Sam drops off the grid when Dean tells him to pick a hemisphere and falls into the cage six months ahead of schedule.

That’s not the worst part. The worst part is the terrifying horseman who jailbreaks him just to shove an infernal crown on Sam's head.

Or

The Boy King is crowned at last.

Notes:

(See the end of the work for notes.)

Chapter 1: The Cambion

Chapter Text

Bye, Sam.

He supposes he had this coming. His own actions are what led to everything he ever treasured and knew and loved crumbling around him. Every bridge burned, every thread cut, and he has no one but himself to blame. 

That doesn’t stop the little brother in him from feeling like the rug has been yanked out from under him, and he knows - he knows - without Dean, he’ll never again find his feet.

Never.

Bye, Sam.

He stares at the phone in his hand, sleek edges battered and scratched with wear and tear, gleaming faintly in the dull light of the hole-in-the-wall motel. He can hear the roaches scratching against the wall, the faint gurgle of the water shifting in the bathroom pipes. A car drives by in the parking lot outside, and a mourning dove calls softly, to be answered by silence. 

It never bothered him before.
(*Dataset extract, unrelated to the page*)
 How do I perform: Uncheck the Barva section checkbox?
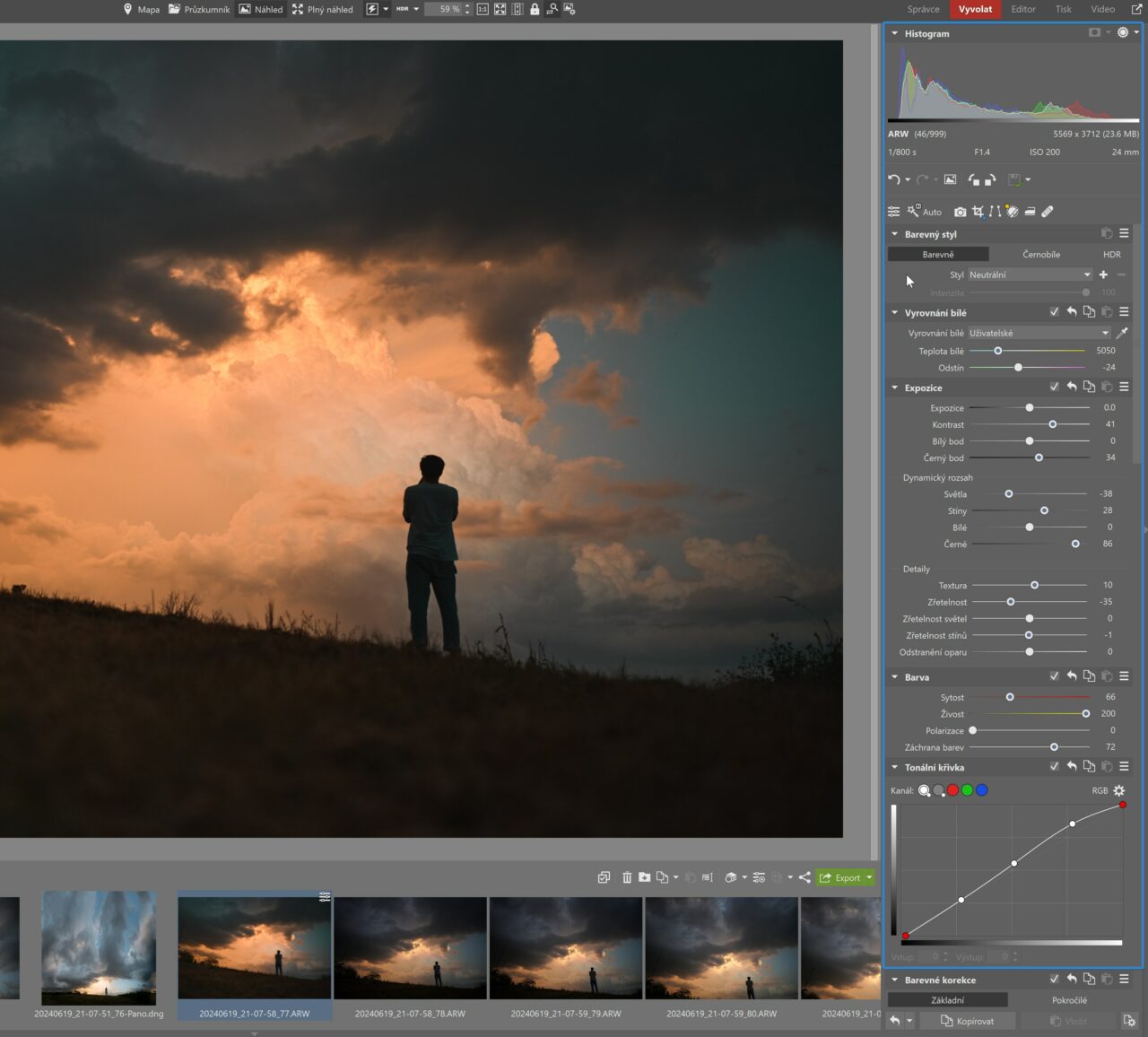1054,676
He’s used to skeezy motel rooms, and Sam is nothing if not adaptable. But now he feels like he’s going to choke on the faint scent of cigarette smoke, get caught and strangled in the scratchy, threadbare bedsheets, trip and fall and get swallowed up by the cheap linoleum floor, sink down, down, down, until his head goes under, until there’s nothing left - 

Dean is his anchor in this life. And now, he’s gone. Cut him loose, a battered, cursed plague ship drifting hopelessly out at sea. 

He deserves it - every condemnation, every stilted word. He deserves worse. But it still hurts. It’s like he’s caught outside his body, watching himself fall off the edge of a cliff, and it feels like he’ll never reach the bottom. Just an endless, downward spiral. 
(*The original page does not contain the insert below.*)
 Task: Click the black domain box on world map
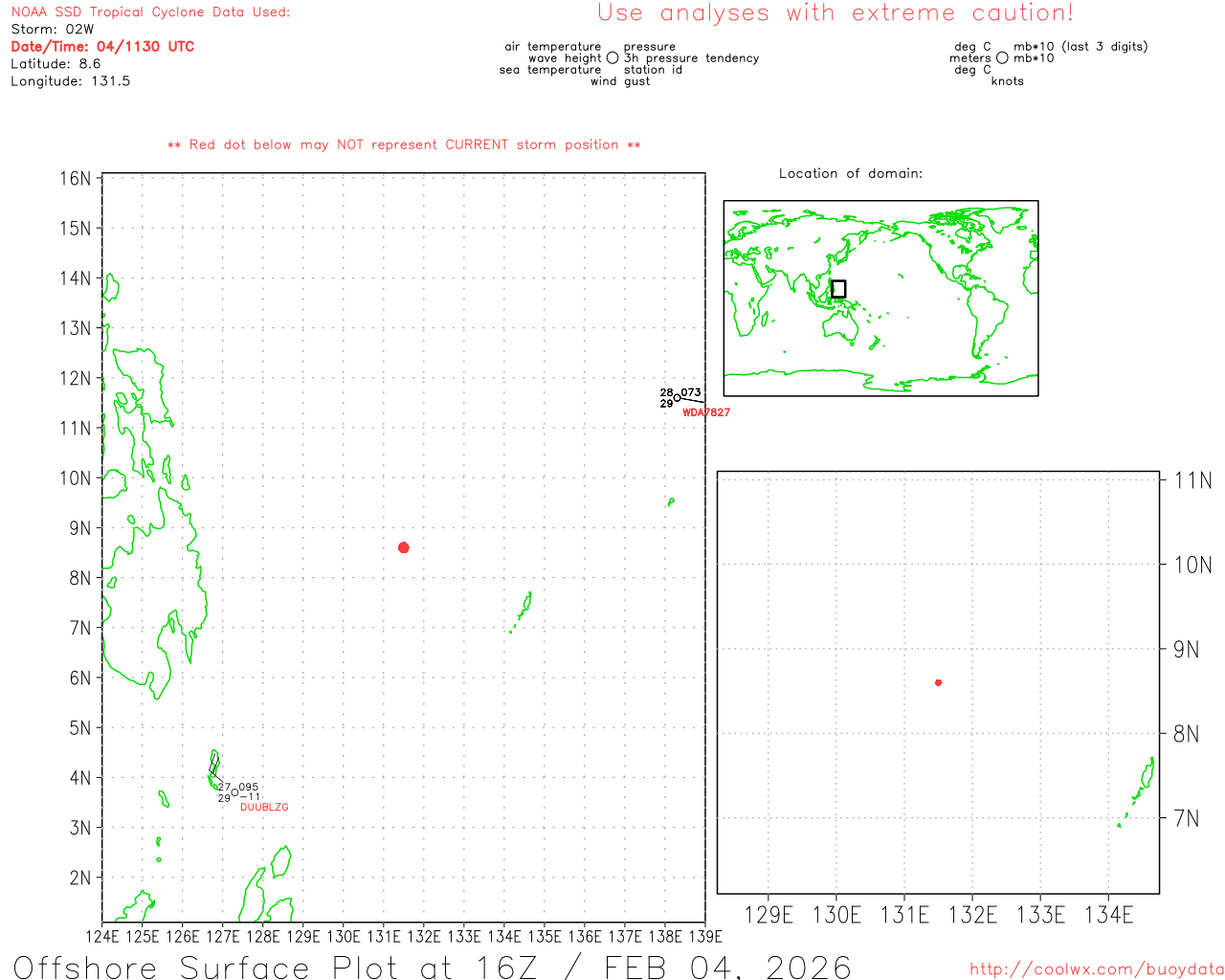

Maybe…maybe there was a small part of him that still hoped. Maybe there was a part of him that thought Dean hadn’t meant what he said in that voicemail, that Sam could prove to him he wasn’t tainted beyond belief, that Dad was wrong, that he wasn’t a monster, that he could still be -

What? Good?

How can he be good? How can anybody abhorred by their own fucking family be worth anything? His mother sold him to a demon before he was even born, his father had ordered his brother to kill him, and his brother -

His brother was done. It reverberated in every stilted word, every shaky exhale. Dean wanted nothing to do with him anymore, him and his - how had Dean put it? His psychic crap, his freaky powers, the tainted blood dripping off his chin and teeth and pumping through his veins -

But Sam had wanted to try. To prove himself, to tackle this together, like the partners he knew they always could be. Split the crapiness, share the burden, find the silver lining together. Redeem himself somehow, in any small way. And yeah, he was scared shitless. But he had hope. Hope that somehow, they could fix it together. 

It doesn’t matter.

Stay away from each other. For good.

We’re not stronger together. I think we’re weaker. 

Dean had listened quietly while Sam explained the Devil was after him, and he’d calmly and resignedly told him to stay away from him. To get lost - for good. That they were better off that way. 

Sam could read between the lines. Dean didn’t have a clue to stop the apocalypse; he just didn’t want to be around for the shitshow that would be Sam getting devoured by Lucifer. Fair enough. Sam doesn’t want to be around for that, either.

But it’s worse than letting Lucifer out, isn’t it? It goes beyond even that. 

What had Dean said, back in that hotel room and the end of everything?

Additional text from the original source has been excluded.